Fix hard to hit race condition in heapam's tuple locking code.

As mentioned in its commit message, eca0f1db left open a race condition,
where a page could be marked all-visible, after the code checked
PageIsAllVisible() to pin the VM, but before the page is locked.  Plug
that hole.

Reviewed-By: Robert Haas, Andres Freund
Author: Amit Kapila
Discussion: CAEepm=3fWAbWryVW9swHyLTY4sXVf0xbLvXqOwUoDiNCx9mBjQ@mail.gmail.com
Backpatch: -

diff --git a/src/backend/access/heap/heapam.c b/src/backend/access/heap/heapam.c
index 38bba1629979e113001c61497eb5bf124b21df68..4acc62a550ea5e22de4dbbfe0f04d10546653c13 100644 (file)
--- a/src/backend/access/heap/heapam.c
+++ b/src/backend/access/heap/heapam.c
@@ -4585,9 +4585,10 @@ heap_lock_tuple(Relation relation, HeapTuple tuple,
    block = ItemPointerGetBlockNumber(tid);
 
    /*
-    * Before locking the buffer, pin the visibility map page if it may be
-    * necessary. XXX: It might be possible for this to change after acquiring
-    * the lock below.
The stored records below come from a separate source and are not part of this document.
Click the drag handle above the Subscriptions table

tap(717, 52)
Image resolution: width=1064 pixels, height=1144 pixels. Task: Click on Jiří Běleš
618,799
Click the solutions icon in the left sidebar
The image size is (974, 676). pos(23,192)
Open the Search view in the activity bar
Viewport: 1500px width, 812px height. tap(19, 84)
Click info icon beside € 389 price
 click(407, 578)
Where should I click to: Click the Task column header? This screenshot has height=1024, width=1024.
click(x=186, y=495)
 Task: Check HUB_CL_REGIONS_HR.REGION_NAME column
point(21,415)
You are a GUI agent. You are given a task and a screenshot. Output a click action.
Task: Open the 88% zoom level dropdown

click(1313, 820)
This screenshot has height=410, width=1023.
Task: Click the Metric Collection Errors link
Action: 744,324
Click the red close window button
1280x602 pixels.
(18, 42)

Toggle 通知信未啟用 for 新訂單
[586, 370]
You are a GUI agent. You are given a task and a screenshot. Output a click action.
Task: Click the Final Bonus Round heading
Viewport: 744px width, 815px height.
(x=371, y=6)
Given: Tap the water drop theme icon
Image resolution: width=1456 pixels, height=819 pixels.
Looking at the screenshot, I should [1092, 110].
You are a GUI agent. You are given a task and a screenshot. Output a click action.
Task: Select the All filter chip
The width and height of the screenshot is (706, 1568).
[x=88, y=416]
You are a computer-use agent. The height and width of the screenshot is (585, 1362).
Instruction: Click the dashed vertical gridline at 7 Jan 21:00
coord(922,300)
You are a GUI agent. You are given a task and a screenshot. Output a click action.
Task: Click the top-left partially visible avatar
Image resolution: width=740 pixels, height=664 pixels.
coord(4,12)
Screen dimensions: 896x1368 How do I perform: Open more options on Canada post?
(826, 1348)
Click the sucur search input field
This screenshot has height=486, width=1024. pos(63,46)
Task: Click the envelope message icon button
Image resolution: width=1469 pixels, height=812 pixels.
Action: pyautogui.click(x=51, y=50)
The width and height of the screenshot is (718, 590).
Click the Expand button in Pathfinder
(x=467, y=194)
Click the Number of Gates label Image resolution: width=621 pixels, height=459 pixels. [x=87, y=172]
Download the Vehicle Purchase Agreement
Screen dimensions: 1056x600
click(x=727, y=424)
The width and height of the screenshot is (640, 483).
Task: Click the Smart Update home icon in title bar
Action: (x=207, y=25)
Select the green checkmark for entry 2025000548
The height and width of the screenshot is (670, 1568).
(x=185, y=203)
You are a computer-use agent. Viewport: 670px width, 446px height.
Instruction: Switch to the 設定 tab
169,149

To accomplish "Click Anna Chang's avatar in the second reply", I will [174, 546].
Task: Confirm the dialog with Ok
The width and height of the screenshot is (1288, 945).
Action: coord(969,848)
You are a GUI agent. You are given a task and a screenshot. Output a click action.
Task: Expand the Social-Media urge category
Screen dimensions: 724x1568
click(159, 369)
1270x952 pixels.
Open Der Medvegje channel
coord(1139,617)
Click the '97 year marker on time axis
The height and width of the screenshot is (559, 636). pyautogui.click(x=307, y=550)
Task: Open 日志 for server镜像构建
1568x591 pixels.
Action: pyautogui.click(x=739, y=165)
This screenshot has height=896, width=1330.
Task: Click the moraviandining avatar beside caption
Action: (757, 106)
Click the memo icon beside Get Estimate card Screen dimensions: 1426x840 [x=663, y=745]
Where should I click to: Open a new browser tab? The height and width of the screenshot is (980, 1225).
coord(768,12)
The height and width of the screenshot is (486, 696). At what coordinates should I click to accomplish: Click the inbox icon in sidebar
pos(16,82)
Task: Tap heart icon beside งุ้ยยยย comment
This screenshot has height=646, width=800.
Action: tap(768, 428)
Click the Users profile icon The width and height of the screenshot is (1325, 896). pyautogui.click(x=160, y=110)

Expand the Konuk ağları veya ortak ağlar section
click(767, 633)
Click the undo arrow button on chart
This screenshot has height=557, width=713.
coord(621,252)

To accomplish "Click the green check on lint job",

We don't yet deal with that case.
+    * Before locking the buffer, pin the visibility map page if it appears to
+    * be necessary.  Since we haven't got the lock yet, someone else might be
+    * in the middle of changing this, so we'll need to recheck after we have
+    * the lock.
     */
    if (PageIsAllVisible(BufferGetPage(*buffer)))
        visibilitymap_pin(relation, block, &vmbuffer);
@@ -5075,6 +5076,23 @@ failed:
        goto out_locked;
    }
 
+   /*
+    * If we didn't pin the visibility map page and the page has become all
+    * visible while we were busy locking the buffer, or during some
+    * subsequent window during which we had it unlocked, we'll have to unlock
+    * and re-lock, to avoid holding the buffer lock across I/O.  That's a bit
+    * unfortunate, especially since we'll now have to recheck whether the
+    * tuple has been locked or updated under us, but hopefully it won't
+    * happen very often.
+    */
+   if (vmbuffer == InvalidBuffer && PageIsAllVisible(page))
+   {
+       LockBuffer(*buffer, BUFFER_LOCK_UNLOCK);
+       visibilitymap_pin(relation, block, &vmbuffer);
+       LockBuffer(*buffer, BUFFER_LOCK_EXCLUSIVE);
+       goto l3;
+   }
+
    xmax = HeapTupleHeaderGetRawXmax(tuple->t_data);
    old_infomask = tuple->t_data->t_infomask;
 
@@ -5665,9 +5683,10 @@ l4:
        CHECK_FOR_INTERRUPTS();
 
        /*
-        * Before locking the buffer, pin the visibility map page if it may be
-        * necessary.  XXX: It might be possible for this to change after
-        * acquiring the lock below. We don't yet deal with that case.
+        * Before locking the buffer, pin the visibility map page if it
+        * appears to be necessary.  Since we haven't got the lock yet,
+        * someone else might be in the middle of changing this, so we'll need
+        * to recheck after we have the lock.
         */
        if (PageIsAllVisible(BufferGetPage(buf)))
            visibilitymap_pin(rel, block, &vmbuffer);
@@ -5676,6 +5695,19 @@ l4:
 
        LockBuffer(buf, BUFFER_LOCK_EXCLUSIVE);
 
+       /*
+        * If we didn't pin the visibility map page and the page has become
+        * all visible while we were busy locking the buffer, we'll have to
+        * unlock and re-lock, to avoid holding the buffer lock across I/O.
+        * That's a bit unfortunate, but hopefully shouldn't happen often.
+        */
+       if (vmbuffer == InvalidBuffer && PageIsAllVisible(BufferGetPage(buf)))
+       {
+           LockBuffer(buf, BUFFER_LOCK_UNLOCK);
+           visibilitymap_pin(rel, block, &vmbuffer);
+           LockBuffer(buf, BUFFER_LOCK_EXCLUSIVE);
+       }
+
        /*
         * Check the tuple XMIN against prior XMAX, if any.  If we reached the
         * end of the chain, we're done, so return success.